Here is an example for you all:

*Item and Brand Name: * Patagonia R4 Windfleece Coat 

*Date Purchased:*  March 2003 

*Retail Outlet:* Middlebury Mountaineer (VT)

*Purchase Price (optional):*   $120

*MSRP: *$215

*Description of item and your experiences: *The golden fleece--very warm and durable.  Made in US.  Can be bulky.  I can't wear it from April through October since it is so warm, so be aware.  The warmth makes it less versatile.  I wear it on cold days...been skiing on days in the teens and it is toasty ALONE with no other shell.  The windproof fleece works.  Worth the money.  Good pockets for carrying stuff and venting.  Nice cord adjustment on waist keeps cold out.
============================================================
WHAT TO DO:
**A.** Update the fleece coat review so that "Coat" reads "Jacket", beginning at the words "Here is an example" and stopping after "Middlebury Mountaineer (VT)".
**B.** Extend the fleece coat review beyond its final sentence, keeping the same voice.
============================================================
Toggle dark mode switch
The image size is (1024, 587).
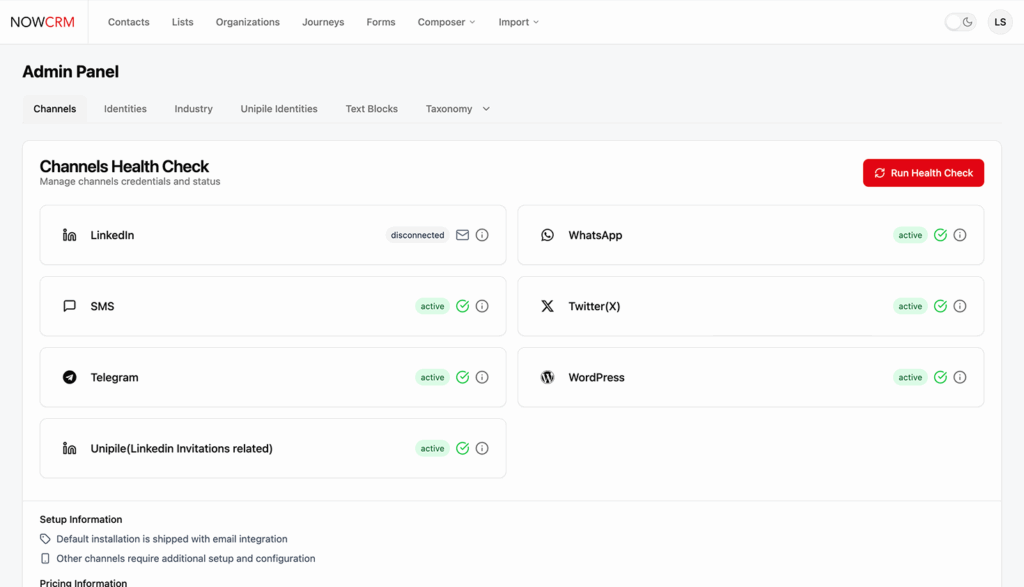pos(960,22)
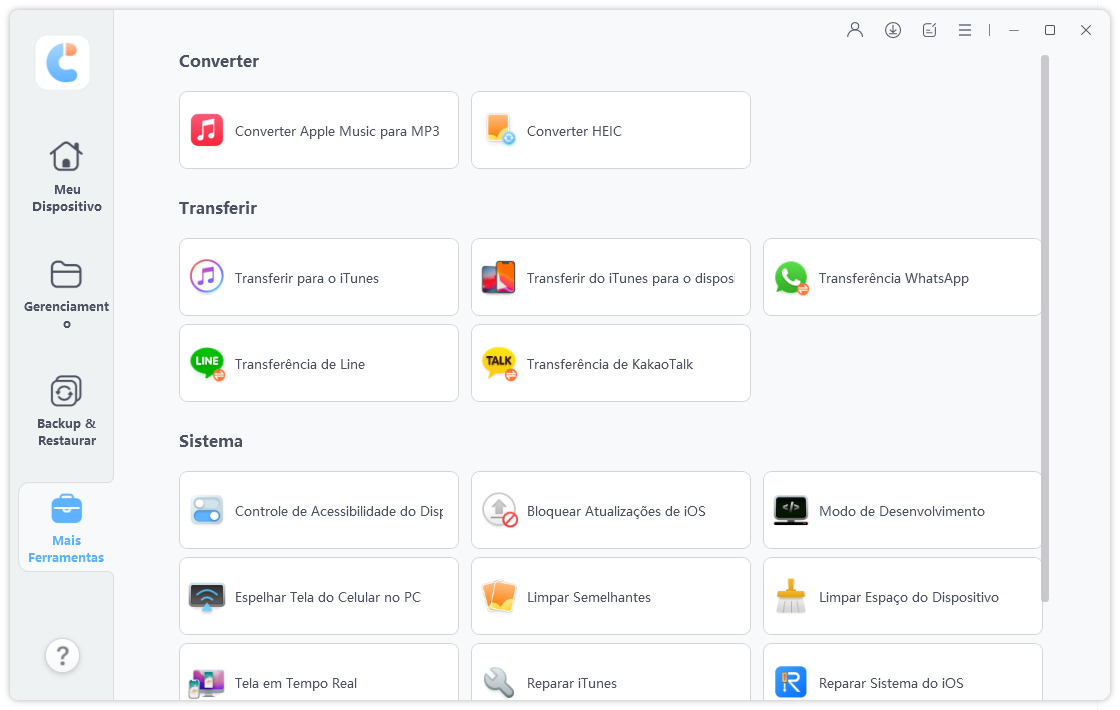Image resolution: width=1120 pixels, height=710 pixels.
Task: Open the downloads icon in title bar
Action: click(893, 30)
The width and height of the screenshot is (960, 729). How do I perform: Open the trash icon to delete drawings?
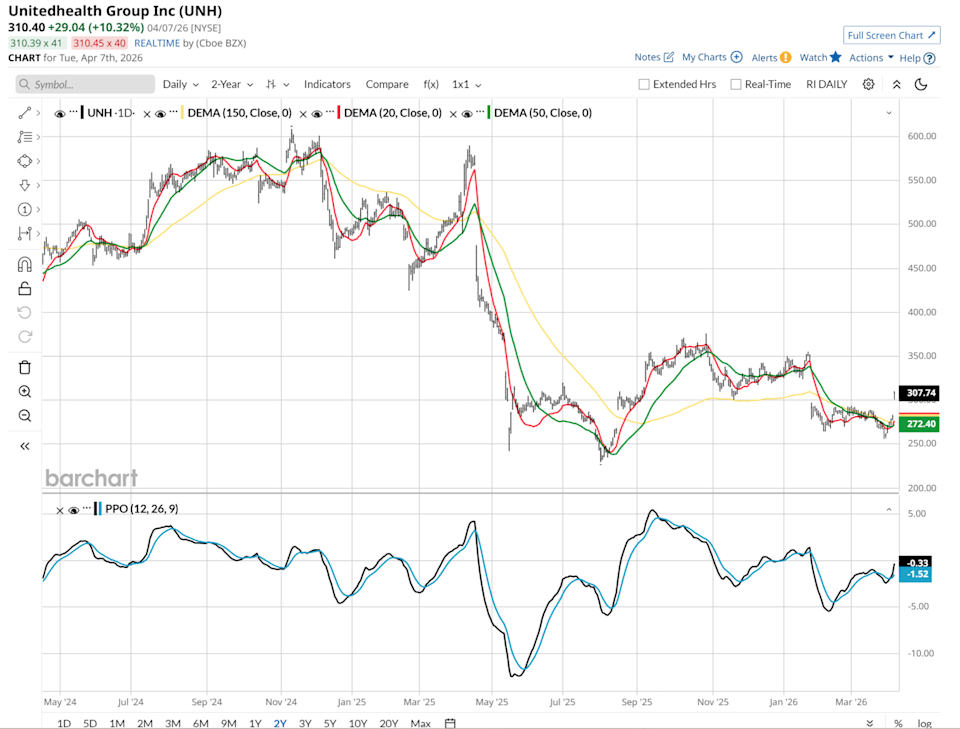pyautogui.click(x=24, y=368)
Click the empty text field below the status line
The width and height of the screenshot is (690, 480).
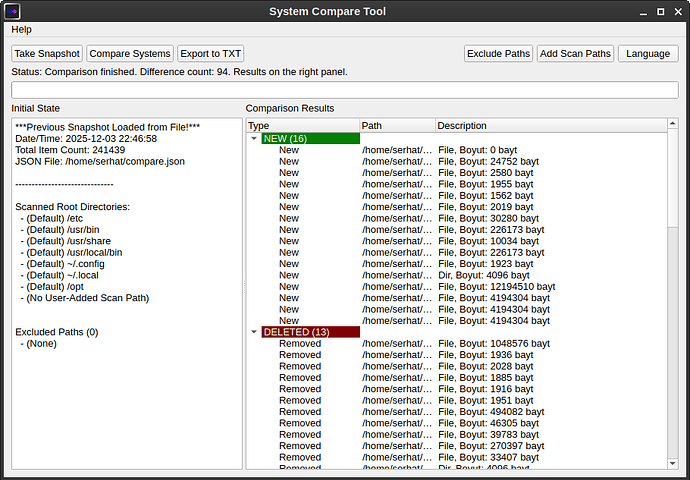344,90
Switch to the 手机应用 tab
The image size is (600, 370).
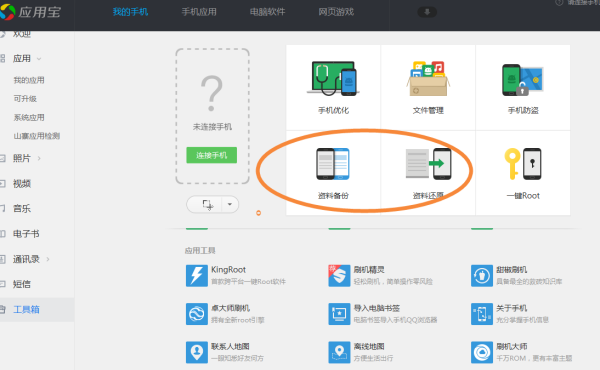click(x=199, y=12)
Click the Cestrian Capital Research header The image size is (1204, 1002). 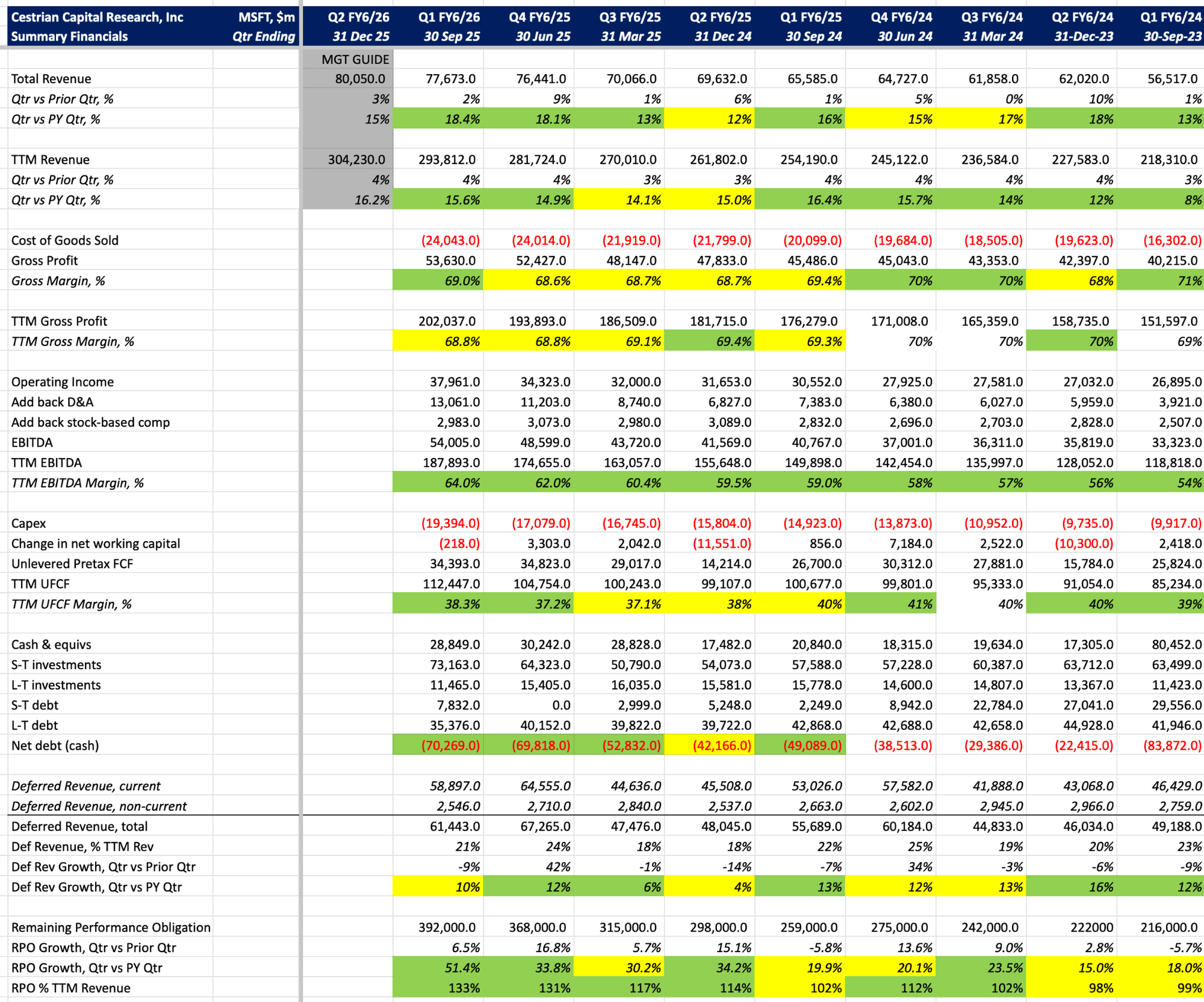[x=97, y=17]
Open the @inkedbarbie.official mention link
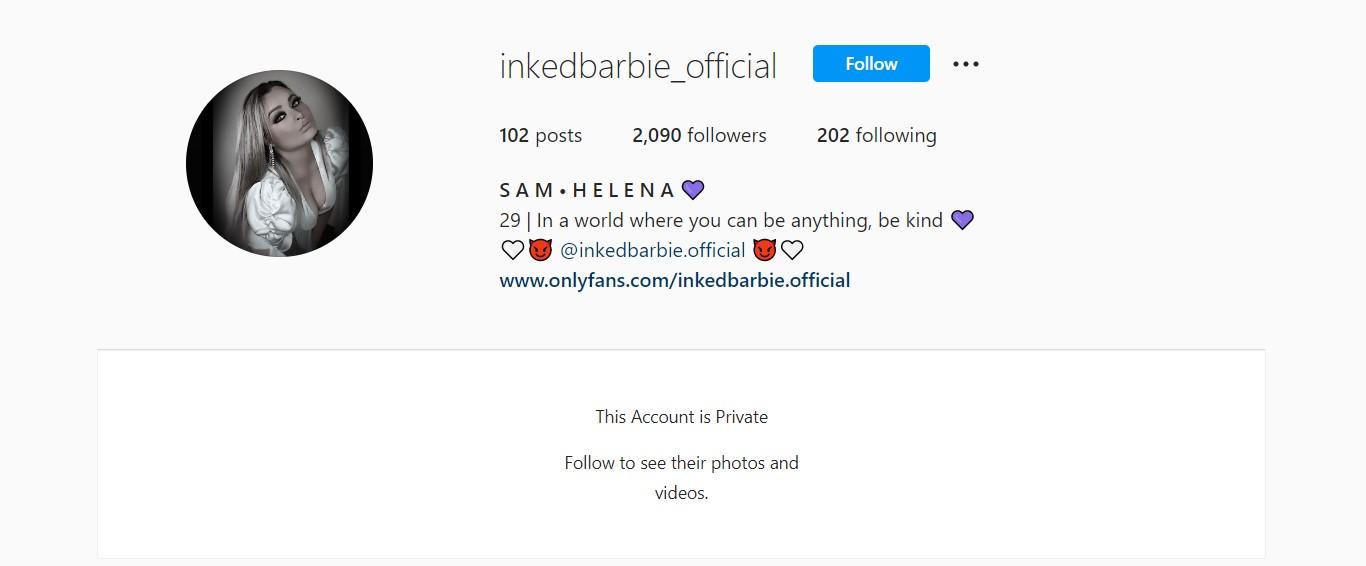The image size is (1366, 566). 652,250
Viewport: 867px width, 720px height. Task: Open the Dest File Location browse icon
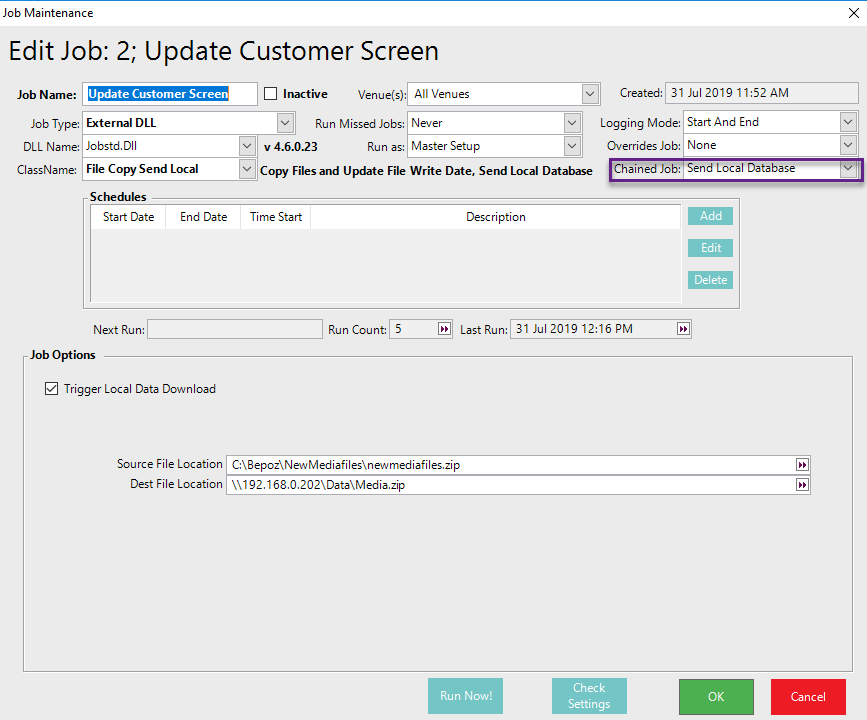(801, 485)
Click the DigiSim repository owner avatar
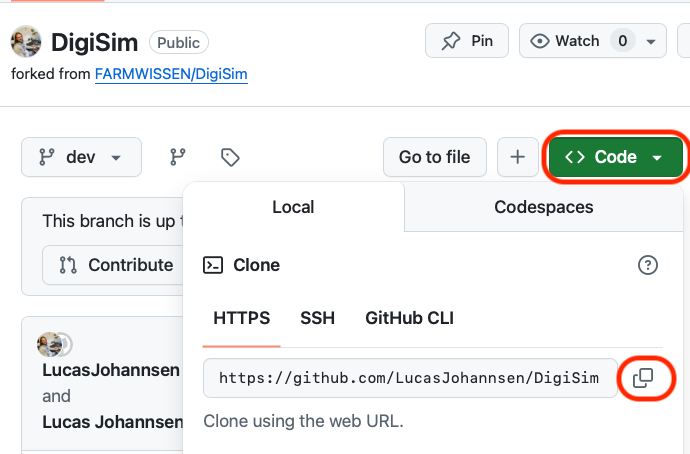The height and width of the screenshot is (454, 690). point(26,42)
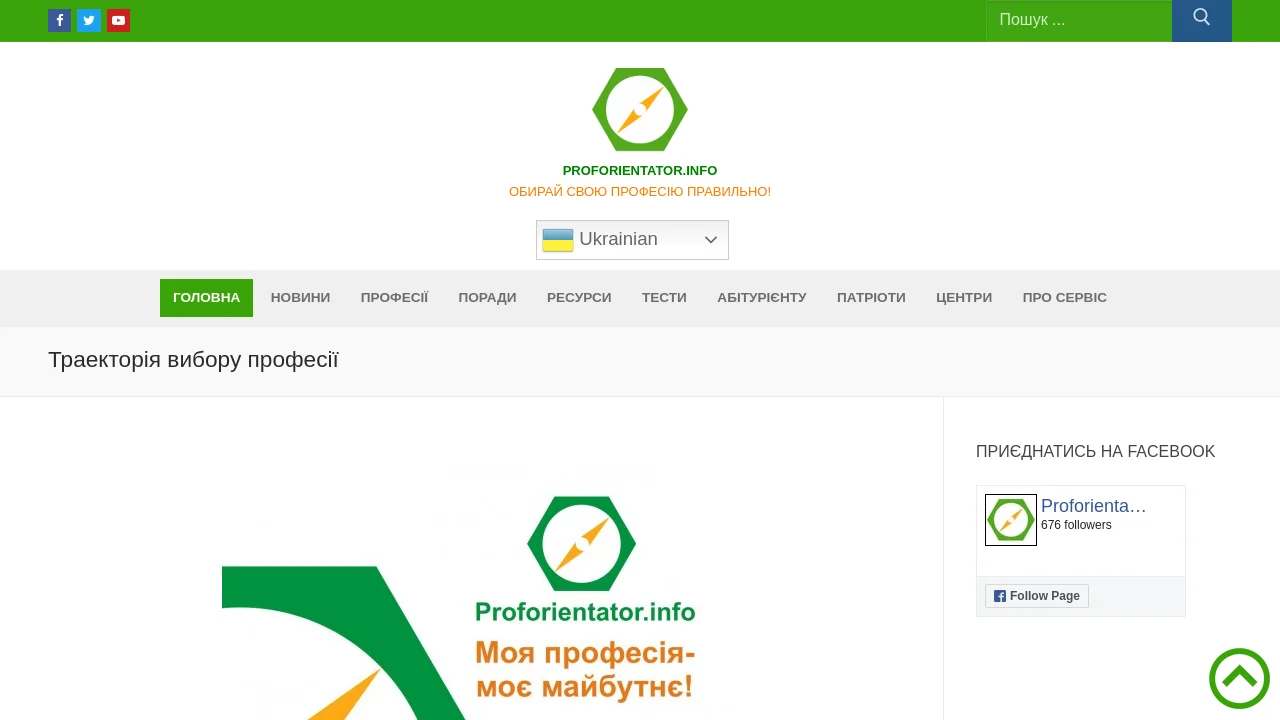The image size is (1280, 720).
Task: Open the ПРОФЕСІЇ menu
Action: (394, 298)
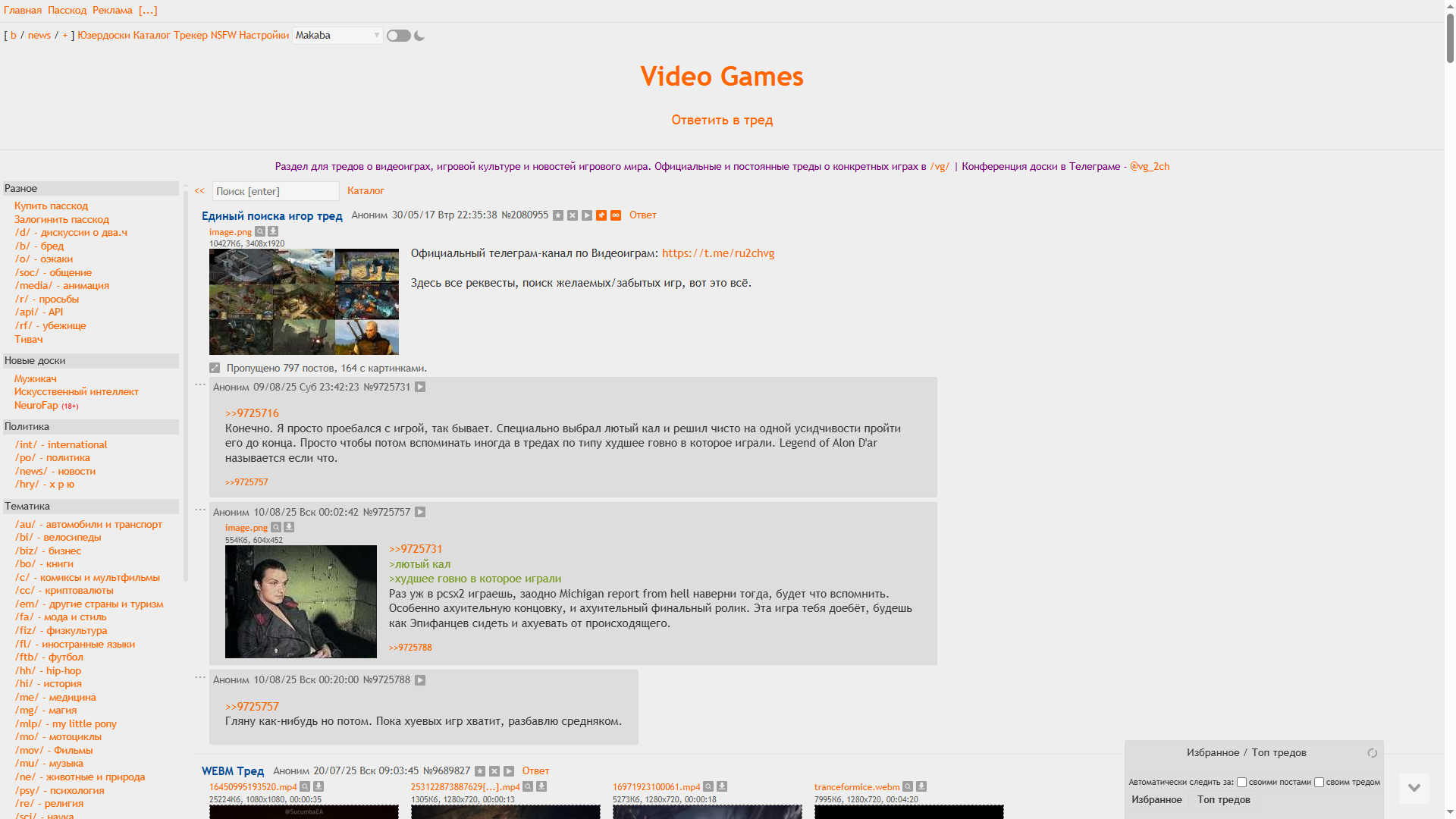Screen dimensions: 1456x819
Task: Open options menu dots for post №9725731
Action: 200,385

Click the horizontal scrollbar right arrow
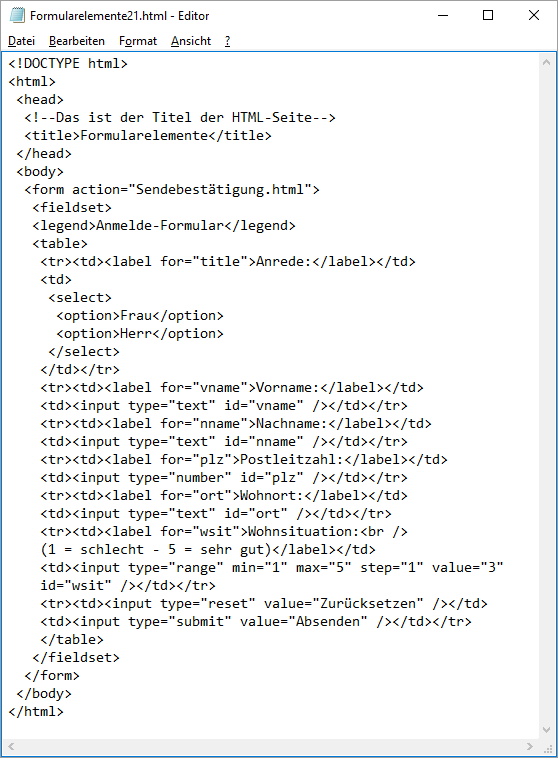(530, 746)
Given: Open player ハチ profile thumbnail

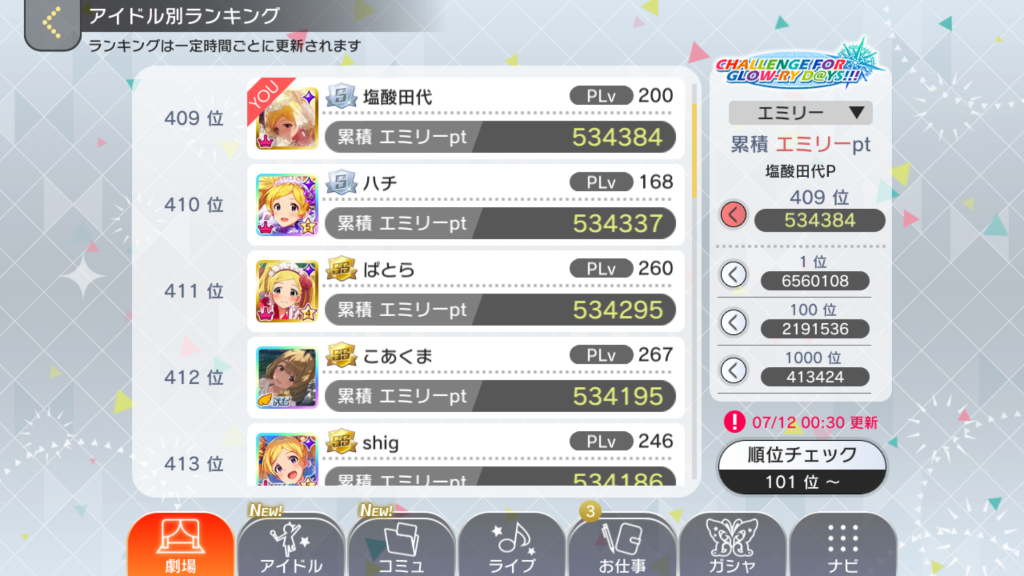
============================================================
EXERCISE RESULTS:
**A.**
Here is an example for you all:

*Item and Brand Name: * Patagonia R4 Windfleece Jacket 

*Date Purchased:*  March 2003 

*Retail Outlet:* Middlebury Mountaineer (VT)

**B.**
*Overall Rating (1-5 with 1 being "horrible" and 5 being "outstanding"):* 5 (though it is VERY warm and not quite as versatile as could be)

*Would you recommend the item? *For winter mountaineering and skiing yes.  I try not to use it too much for streetwear, but you see a lot of folks using it for that (why I don't know...it belongs in the mtns  :wink: ).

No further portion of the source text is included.